### TASK DIRECTIONS:
Copy the rows below word for word, starting at the row containing "Switch to pipeline kanban view" and ending with the row containing "(x=82, y=161)", including both of those rows.
═══ MATERIAL PROVIDED ═══
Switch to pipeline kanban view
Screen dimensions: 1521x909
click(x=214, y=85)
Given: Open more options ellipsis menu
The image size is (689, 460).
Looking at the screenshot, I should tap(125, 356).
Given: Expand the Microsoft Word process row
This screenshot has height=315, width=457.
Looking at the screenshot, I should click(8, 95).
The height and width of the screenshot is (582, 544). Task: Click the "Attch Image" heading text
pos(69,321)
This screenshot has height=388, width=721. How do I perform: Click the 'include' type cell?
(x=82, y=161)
═══
═══ MATERIAL PROVIDED ═══
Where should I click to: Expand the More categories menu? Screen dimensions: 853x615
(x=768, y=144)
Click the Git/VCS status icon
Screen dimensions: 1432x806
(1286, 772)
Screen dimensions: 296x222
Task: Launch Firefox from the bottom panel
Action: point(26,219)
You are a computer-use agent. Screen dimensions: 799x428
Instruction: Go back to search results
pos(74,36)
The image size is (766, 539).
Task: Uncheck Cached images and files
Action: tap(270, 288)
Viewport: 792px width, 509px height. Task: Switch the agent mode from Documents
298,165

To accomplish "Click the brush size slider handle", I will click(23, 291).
═══
### EXERCISE RESULT:
Switch to pipeline kanban view
Screen dimensions: 1521x909
click(x=214, y=85)
Given: Open more options ellipsis menu
The image size is (689, 460).
Looking at the screenshot, I should tap(125, 356).
Given: Expand the Microsoft Word process row
This screenshot has height=315, width=457.
Looking at the screenshot, I should click(8, 95).
The height and width of the screenshot is (582, 544). Task: Click the "Attch Image" heading text
pos(69,321)
This screenshot has height=388, width=721. How do I perform: Click the 'include' type cell?
(x=82, y=161)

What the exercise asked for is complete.